I can tell you right now that the best way to see immediate strength gains is to change up your routine. Switch up the movement planes, change the exercises, add some weight, do an extra rep, work on grip strength, or start doing Zercher squats because something’s gotta give.
If you’re someone who’s always struggled with chin-ups and push-ups and are finally looking to bust through a plateau, then I suggest the following: lose fat.
I’ve never seen a female anywhere near 20% body fat that can bust out chin-ups. On many occasions, I’ve trained a female who drops like a sack of potatoes when she tries to do a negative chin-up, or who can’t even perform a half push-up from her knees. Then, once she drops 15 pounds, all of a sudden those chin-ups and push-ups become a lot easier.
Also, this might sound crazy, but modify your routine! Get away from that cable pull-down and perform modified versions of the chin-up.
Remember your fifth grade PE class and how none of the kids could do a chin-up? What did they have everyone do instead?
A flexed-arm hang, that’s what. See how long you can keep your double chin over the bar, or you can perform several sets of five-second holds, always finishing with a three-second eccentric.
Another effective method is to choke a flex band over the bar and loop it around your knees. The band offers the most assistance when you’re hanging like Donkey Kong at the bottom, and then when you pull up, the resistance is lessened and you have to do all the work.
Most people also neglect the importance of hand and forearm strength. When you’re dangling from a bar, your grip is the most important thing.
Use some Lynx Performance Grips while you perform your flexed-arm hang. When you take them off and just use the bar, it’ll feel as small as a toothpick.
If you can’t perform a bodyweight chin-up, then perform sets of three to five reps with some heavy single-arm dumbbell rows.
Incline bodyweight rows can also help build the foundation to one day allow you to get that chin over the bar.
Last Minute Details
Q: How should someone approach last minute contest prep details to peak, such as sodium and water manipulation for first time competitors?
A: Six years ago, I knew a girl who entered and won her first Figure show. The very next week she won her second. She actually has a very high genetic body fat set point and a cute face, so she was able to get away with a higher body fat.

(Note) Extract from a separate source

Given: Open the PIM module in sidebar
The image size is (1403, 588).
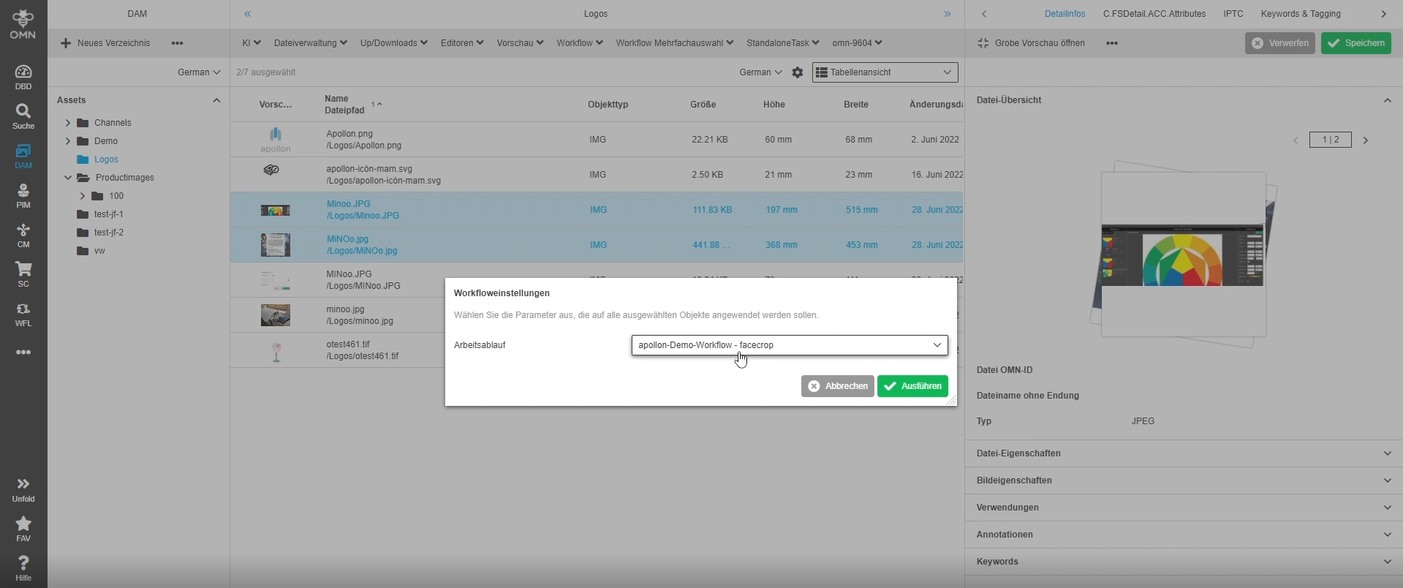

However, at 14% body fat, she was a far cry from what I’d consider to be contest lean.
I’ll never forget that before prejudging at her show she was eating rice cakes to help her “fill out,” as she put it.

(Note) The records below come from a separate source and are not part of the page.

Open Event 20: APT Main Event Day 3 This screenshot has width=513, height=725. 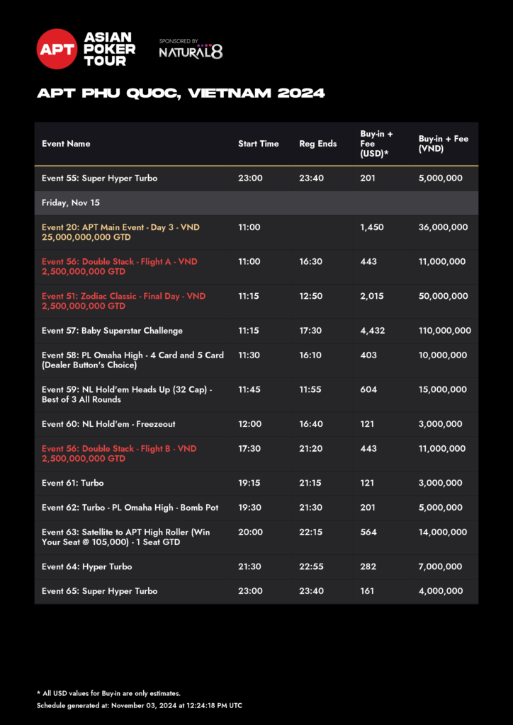pos(120,232)
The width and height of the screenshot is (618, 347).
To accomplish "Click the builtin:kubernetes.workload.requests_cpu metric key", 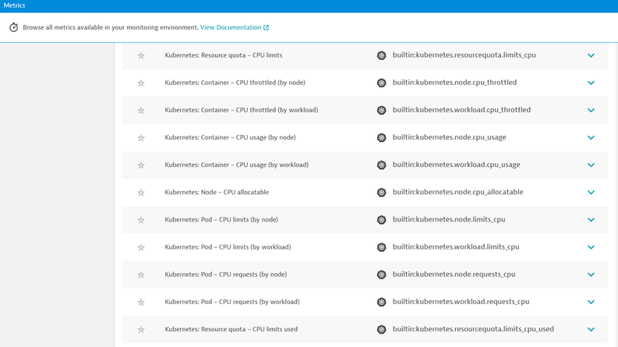I will (x=461, y=302).
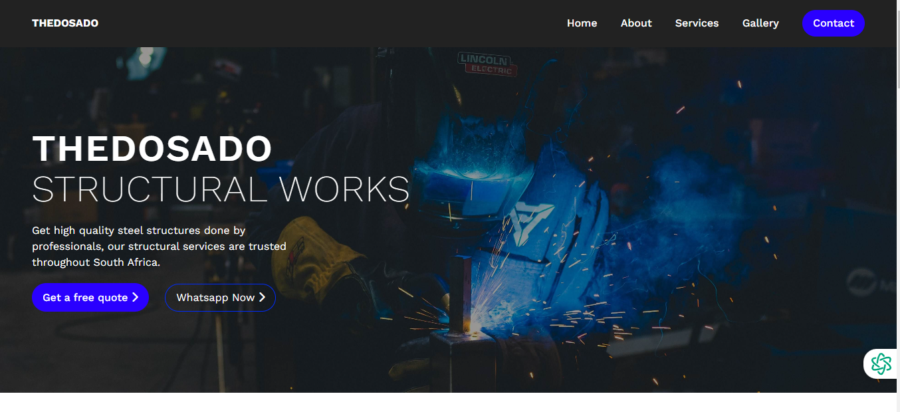The image size is (900, 412).
Task: Click the white emblem on the welder's jacket
Action: click(x=531, y=220)
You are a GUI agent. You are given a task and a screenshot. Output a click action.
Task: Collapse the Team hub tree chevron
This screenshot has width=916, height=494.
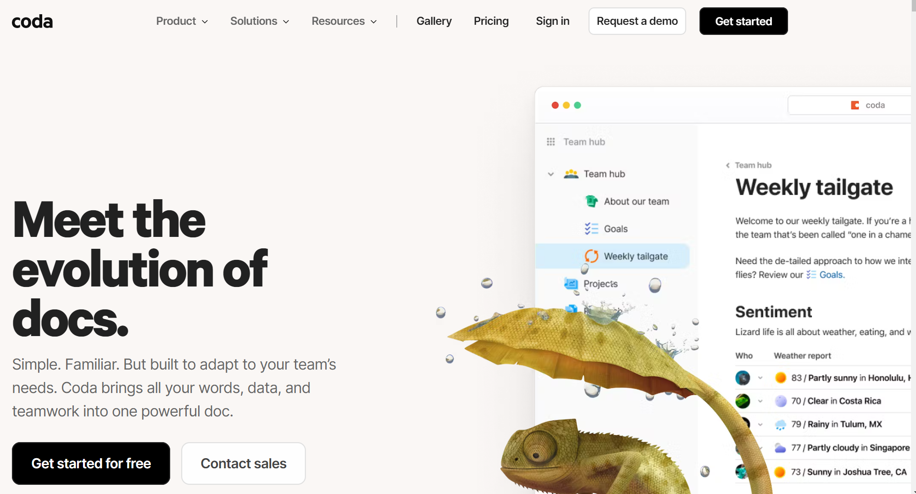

Guess what, folks, if you’re 14% body fat at your competition, the only thing you need to be “filling out” is a more intelligent contest prep plan for the future!
You’re not some sauced up bodybuilder who needs to eat pie filling and wash it down with a quart of insulin.
A few rice cakes or some raisins the morning of a show is fine, but rarely is that the case, since most girls never get lean enough to begin with.
Another problem I’ve seen is that most girls use the high-glycemic carb load as a 12-week prejudging cheat meal.
I knew one girl who stuffed her sassy little pro-tanned cheeks with Oreos and peanut butter because her “trainer” wanted to “fill her out.” She got so sick to her stomach that she curled up in the fetal position and couldn’t even walk for a few hours until her tummy settled down.
I’ve heard stories of peanut butter cups flying through the air, girls mowing through bags of granola, and mouths stuffed full of Raisinets. But please, people, most girls would do fine with some chicken and a sweet potato the morning of.
I’ve heard horror stories of girls not drinking anything for three days straight, while taking some prescription diuretics in hopes of those saddle bags disappearing. Did I mention they did all of this at just three days out?
You don’t need to take some black market diuretic brewed out of some cesspool in Tijuana that’ll leave you inches away from lifelong visits to a dialysis clinic.
Just worry about getting as lean as you can. Once you get in the best possible shape, then you can take a mild over-the-counter diuretic and reduce you water intake the day before the show.
Now, follow everything you learned today and make me proud.